In the letter sent this week, Behnam also noted how the CFTC collaborates with the SEC and with other agencies
Despite this, the question about a potential turf war raging between the two agencies came to the forefront again in January when Gensler doubled down on his argument that cryptocurrencies are securities and that they should therefore fall under the remit of the SEC during a speech.
The SEC did not respond to Verdict’s questions about the likelihood of a cryptocurrency turf war brewing between the two agencies.
A CFTC spokesperson rejects the notion that the two agencies are jousting for control and refers to it as a “media trope”, noting that Behnam made a distinction between “digital asset commodities and digital asset securities.” The CFTC spokesperson also notes that the chair said that the agency is well-placed to police commodity-based digital assets.
The spokesperson adds that the two agencies have “an almost 50 year record of cooperation when it comes to regulation, enforcement and other market issues that we need to work on together.”
“Consider the fact that in Dodd-Frank, Congress gave the CFTC the charge to regulate the swaps market, and gave the SEC the charge to regulate the security-based swaps market,” the spokesperson tells Verdict. “All worked out and that regulation is in place, and we cooperate and work together as necessary.”
What happens now?
Whether or not Behnam’s remarks this week should be seen as another salvo in a turf war between the two agencies or simply as a plea to better regulate the market, it is clear that lawmakers in the States intend to police it more in the future.
“We can’t afford to wait until the next crisis,” said senator Debbie Stabenow, chairwoman of the Senate Agriculture Committee, according to Reuters. “Congress must work with regulators and the Biden administration to design a framework that protects consumers and our environment and keeps our markets fair, transparent and competitive. The CFTC will play a key role in that effort.”
They are not alone: regulators around the world are clamouring for stricter rules around cryptocurrencies, something that a recent GlobalData research report predicted. A recent clampdown in Russia has partly been blamed for $1tn in value being shaved off from the digital assets market, making some experts warn that there may be a new cryptocurrency winter at the door.
Regulators in Europe, the US, India and China have either indicated or introduced new rules to provide more oversight over the cryptocurrency market over the last year.

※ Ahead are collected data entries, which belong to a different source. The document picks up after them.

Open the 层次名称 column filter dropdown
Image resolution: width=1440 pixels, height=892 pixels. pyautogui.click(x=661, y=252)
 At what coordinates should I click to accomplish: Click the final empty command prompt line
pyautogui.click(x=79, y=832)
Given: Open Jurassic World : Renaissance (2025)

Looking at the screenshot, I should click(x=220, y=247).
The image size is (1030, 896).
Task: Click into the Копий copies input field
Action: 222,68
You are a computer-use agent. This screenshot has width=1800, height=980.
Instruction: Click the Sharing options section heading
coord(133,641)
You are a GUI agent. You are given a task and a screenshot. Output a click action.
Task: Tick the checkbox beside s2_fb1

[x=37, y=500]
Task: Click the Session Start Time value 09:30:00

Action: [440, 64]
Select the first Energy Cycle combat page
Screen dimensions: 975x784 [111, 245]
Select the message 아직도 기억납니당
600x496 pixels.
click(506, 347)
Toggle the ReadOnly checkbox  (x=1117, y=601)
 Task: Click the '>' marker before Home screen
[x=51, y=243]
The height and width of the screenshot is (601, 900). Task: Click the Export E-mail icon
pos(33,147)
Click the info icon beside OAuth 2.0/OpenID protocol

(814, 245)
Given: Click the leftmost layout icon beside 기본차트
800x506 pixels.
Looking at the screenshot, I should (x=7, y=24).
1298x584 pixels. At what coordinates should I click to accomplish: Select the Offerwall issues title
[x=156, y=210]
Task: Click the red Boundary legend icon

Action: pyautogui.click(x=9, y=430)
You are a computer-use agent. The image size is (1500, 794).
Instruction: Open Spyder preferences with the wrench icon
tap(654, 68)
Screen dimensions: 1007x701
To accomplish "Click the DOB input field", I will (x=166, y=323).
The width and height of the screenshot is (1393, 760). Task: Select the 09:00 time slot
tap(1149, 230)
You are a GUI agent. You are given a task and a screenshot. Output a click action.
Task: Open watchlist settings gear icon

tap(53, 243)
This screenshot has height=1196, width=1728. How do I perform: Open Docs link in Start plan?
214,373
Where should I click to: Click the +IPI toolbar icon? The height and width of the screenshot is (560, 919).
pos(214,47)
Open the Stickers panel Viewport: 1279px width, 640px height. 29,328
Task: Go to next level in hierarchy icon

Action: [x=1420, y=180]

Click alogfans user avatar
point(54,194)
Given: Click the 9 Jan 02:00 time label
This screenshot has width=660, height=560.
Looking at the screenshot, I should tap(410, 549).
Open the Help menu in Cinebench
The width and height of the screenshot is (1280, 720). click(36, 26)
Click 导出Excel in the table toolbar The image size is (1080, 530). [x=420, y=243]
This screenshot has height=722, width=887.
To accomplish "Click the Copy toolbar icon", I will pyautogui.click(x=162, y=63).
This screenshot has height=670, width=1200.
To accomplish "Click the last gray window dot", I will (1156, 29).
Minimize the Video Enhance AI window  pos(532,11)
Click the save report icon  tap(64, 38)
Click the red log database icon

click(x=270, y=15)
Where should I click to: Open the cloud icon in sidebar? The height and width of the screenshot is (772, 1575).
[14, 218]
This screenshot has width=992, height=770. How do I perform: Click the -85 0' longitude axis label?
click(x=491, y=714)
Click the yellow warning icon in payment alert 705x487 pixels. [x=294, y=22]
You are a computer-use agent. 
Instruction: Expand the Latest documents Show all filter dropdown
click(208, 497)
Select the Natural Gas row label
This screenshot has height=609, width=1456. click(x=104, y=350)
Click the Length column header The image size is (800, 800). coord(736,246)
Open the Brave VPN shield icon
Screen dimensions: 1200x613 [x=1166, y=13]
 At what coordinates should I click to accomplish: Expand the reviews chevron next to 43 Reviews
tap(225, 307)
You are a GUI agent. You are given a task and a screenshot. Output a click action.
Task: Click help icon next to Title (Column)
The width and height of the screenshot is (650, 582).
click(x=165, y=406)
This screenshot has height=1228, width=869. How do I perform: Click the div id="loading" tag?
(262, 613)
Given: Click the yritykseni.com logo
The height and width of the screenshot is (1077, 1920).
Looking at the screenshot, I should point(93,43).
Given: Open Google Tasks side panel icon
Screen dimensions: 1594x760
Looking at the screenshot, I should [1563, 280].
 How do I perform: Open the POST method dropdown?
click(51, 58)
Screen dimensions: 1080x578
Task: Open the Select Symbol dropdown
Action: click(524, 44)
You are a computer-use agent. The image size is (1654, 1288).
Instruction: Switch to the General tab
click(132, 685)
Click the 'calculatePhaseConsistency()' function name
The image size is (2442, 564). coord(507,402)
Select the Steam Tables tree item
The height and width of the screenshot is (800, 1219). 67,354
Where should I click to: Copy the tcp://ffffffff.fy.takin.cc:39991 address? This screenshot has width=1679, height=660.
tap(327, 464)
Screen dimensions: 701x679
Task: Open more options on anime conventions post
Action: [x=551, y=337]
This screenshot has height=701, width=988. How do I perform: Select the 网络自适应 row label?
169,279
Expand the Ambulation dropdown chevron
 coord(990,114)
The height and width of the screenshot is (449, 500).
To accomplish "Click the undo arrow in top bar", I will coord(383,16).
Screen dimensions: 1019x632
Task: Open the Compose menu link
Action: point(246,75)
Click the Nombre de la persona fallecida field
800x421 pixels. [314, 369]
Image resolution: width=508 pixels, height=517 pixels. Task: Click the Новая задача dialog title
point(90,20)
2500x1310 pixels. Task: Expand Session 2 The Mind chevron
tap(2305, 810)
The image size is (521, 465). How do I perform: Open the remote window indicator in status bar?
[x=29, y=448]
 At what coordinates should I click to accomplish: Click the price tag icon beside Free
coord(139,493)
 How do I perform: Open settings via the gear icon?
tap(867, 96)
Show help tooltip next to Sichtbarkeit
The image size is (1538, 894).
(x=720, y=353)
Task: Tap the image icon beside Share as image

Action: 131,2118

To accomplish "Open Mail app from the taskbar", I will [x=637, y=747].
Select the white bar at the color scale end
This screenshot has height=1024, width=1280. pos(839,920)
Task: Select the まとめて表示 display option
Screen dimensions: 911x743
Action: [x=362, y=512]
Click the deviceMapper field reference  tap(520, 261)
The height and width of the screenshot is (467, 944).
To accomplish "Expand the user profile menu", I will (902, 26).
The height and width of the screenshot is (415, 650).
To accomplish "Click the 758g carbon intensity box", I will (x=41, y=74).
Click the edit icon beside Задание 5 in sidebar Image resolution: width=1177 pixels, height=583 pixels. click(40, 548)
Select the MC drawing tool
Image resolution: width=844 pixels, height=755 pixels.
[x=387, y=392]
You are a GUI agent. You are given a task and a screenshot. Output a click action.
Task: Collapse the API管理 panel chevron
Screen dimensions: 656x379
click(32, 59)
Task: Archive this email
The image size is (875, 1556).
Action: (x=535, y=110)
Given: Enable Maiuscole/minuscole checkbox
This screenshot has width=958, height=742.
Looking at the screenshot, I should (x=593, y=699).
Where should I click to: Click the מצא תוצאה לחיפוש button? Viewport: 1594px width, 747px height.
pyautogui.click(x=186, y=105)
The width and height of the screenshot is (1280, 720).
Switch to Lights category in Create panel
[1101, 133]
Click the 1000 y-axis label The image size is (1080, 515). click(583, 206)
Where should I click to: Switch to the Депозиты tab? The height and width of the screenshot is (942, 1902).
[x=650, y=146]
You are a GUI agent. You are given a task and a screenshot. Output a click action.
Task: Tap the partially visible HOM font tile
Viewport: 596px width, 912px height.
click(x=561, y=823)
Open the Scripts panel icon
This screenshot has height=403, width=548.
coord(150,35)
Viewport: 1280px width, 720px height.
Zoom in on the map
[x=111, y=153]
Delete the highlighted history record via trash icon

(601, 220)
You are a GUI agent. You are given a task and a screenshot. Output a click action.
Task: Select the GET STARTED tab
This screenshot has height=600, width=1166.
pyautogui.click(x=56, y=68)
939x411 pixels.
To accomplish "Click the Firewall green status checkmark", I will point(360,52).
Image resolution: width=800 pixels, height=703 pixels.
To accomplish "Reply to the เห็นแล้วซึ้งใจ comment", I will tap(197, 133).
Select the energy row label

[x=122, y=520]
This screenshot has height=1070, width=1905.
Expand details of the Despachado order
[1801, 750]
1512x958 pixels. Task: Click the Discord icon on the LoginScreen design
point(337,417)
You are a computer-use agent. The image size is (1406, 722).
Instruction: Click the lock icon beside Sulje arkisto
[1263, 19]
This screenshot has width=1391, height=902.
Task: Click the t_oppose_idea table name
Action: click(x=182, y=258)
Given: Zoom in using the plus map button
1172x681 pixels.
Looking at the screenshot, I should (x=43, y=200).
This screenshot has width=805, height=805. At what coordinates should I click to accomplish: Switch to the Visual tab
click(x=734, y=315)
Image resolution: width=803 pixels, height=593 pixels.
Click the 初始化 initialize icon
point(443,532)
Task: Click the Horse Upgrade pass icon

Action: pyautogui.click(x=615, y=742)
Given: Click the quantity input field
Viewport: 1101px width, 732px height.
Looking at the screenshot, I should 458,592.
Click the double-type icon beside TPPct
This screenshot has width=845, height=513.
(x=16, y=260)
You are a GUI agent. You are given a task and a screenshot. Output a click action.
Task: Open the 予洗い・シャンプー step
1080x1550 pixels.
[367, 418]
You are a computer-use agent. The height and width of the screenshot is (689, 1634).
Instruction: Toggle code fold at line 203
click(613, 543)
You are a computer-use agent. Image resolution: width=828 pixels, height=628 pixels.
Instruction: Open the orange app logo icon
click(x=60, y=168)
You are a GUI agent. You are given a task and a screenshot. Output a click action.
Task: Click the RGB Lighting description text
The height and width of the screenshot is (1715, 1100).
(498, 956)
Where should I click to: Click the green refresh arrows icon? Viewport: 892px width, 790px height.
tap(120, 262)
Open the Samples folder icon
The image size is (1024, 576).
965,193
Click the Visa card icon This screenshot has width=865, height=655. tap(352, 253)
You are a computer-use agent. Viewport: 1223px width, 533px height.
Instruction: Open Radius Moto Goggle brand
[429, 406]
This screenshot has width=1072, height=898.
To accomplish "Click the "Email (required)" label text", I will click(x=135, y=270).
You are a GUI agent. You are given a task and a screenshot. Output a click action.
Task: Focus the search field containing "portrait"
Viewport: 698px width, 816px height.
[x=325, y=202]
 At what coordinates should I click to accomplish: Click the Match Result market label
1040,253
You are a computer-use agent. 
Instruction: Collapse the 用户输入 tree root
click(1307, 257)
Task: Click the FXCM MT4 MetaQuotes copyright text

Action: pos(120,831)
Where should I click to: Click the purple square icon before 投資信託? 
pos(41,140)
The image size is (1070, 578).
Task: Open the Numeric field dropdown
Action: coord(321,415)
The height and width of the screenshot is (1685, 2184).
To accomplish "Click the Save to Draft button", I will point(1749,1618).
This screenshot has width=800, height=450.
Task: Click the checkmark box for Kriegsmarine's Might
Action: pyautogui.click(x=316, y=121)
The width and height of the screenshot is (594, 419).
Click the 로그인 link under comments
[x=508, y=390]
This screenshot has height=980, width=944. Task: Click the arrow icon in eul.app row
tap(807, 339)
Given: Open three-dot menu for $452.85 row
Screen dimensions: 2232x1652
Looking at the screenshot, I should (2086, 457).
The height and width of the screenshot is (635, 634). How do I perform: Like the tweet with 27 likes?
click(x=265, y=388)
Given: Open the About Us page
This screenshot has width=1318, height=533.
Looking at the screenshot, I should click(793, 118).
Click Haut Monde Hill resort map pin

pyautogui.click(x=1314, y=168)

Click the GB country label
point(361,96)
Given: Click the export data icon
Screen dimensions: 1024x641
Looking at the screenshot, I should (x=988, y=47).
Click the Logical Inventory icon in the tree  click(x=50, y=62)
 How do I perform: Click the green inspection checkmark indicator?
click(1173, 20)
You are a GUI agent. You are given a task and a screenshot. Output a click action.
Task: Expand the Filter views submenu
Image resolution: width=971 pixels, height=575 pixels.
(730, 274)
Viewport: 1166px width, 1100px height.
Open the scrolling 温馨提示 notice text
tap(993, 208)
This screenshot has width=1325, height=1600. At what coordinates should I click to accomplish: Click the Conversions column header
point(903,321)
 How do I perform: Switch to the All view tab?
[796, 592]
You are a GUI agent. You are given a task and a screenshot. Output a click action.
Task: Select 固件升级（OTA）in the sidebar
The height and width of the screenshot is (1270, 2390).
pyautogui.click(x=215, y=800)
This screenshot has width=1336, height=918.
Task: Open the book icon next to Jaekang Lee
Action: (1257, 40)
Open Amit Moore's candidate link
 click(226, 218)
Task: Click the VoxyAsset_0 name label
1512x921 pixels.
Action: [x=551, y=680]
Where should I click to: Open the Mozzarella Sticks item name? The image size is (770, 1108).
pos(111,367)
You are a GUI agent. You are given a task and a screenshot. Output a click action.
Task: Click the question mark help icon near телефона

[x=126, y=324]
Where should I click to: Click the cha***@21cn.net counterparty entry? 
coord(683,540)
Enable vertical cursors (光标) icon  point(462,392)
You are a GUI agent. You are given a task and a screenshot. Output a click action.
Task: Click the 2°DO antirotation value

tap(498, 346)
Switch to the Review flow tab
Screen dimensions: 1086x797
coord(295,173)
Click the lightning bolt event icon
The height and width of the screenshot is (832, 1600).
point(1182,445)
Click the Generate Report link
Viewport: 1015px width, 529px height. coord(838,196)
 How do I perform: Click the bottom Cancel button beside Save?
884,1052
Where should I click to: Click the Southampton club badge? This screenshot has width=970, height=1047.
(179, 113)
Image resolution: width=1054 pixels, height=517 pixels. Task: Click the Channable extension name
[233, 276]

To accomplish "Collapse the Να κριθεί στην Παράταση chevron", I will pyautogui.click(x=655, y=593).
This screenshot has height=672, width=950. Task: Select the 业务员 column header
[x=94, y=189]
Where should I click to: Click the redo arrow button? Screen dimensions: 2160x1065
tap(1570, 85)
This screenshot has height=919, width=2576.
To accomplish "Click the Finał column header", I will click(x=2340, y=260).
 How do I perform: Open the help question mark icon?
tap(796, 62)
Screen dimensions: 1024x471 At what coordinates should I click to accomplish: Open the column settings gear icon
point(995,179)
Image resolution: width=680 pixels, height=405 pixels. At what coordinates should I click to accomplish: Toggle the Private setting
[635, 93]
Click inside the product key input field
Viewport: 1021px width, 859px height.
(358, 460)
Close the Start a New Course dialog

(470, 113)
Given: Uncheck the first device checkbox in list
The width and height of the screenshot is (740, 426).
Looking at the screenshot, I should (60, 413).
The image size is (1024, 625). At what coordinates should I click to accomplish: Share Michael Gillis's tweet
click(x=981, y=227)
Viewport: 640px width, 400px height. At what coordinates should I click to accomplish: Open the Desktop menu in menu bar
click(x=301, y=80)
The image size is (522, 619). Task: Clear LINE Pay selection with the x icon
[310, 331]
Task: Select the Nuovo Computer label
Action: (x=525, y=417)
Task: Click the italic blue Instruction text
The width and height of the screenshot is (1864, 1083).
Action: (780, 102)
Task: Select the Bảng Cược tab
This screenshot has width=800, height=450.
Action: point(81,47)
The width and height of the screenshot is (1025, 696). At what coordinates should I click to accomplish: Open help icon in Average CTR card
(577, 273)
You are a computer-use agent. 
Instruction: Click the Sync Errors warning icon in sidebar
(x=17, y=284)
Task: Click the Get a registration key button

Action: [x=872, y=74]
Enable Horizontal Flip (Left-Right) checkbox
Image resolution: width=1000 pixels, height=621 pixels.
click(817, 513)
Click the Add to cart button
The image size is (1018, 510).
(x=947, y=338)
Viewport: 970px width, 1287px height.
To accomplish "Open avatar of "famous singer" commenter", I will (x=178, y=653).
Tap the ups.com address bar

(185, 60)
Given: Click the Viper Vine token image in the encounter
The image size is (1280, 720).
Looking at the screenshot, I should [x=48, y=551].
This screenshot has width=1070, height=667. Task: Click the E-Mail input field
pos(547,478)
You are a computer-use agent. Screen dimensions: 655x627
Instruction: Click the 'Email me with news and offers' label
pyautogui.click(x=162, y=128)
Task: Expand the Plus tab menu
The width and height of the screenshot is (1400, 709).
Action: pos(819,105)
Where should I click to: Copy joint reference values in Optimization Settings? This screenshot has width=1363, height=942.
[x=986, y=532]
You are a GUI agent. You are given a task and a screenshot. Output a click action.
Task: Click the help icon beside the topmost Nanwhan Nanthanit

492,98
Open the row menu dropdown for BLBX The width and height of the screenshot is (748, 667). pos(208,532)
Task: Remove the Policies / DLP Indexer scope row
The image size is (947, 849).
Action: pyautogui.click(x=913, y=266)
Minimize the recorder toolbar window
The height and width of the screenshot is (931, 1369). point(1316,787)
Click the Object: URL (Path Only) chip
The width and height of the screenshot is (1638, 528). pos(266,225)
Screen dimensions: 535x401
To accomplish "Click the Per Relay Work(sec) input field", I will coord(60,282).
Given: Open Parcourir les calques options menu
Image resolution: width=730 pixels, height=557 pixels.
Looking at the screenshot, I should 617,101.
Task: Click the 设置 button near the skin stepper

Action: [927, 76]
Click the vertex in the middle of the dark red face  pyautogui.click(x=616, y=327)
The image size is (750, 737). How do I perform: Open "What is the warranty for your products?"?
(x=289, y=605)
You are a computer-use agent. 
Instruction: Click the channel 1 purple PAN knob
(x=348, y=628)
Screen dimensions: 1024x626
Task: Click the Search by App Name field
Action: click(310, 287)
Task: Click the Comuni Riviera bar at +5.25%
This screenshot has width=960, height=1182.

“There’s always a steady stream of regulators and government bodies announcing that they will regulate crypto,” George Monaghan, thematic research analyst at GlobalData, tells Verdict. “It’s very hard to discern signal from noise. We are still yet to see any substantial restrictions imposed on crypto. It’s akin to the difficulties governments face when they try to regulate the internet – there are too many ‘nodes.’ And crypto, unlike the internet, is explicitly, intentionally decentralised.
“The most plausible avenue for regulators is restricting the major exchanges – [such as] Binance, Coinbase etc. – since these operate as normal companies. And while shutting down Binance wouldn’t remove anyone’s ability to trade crypto, it would make the process much more tedious, and many traders would simply stop trading.”
This story has been updated to reflect the CFTC’s responses.
GlobalData is the parent company of Verdict and its sister publications.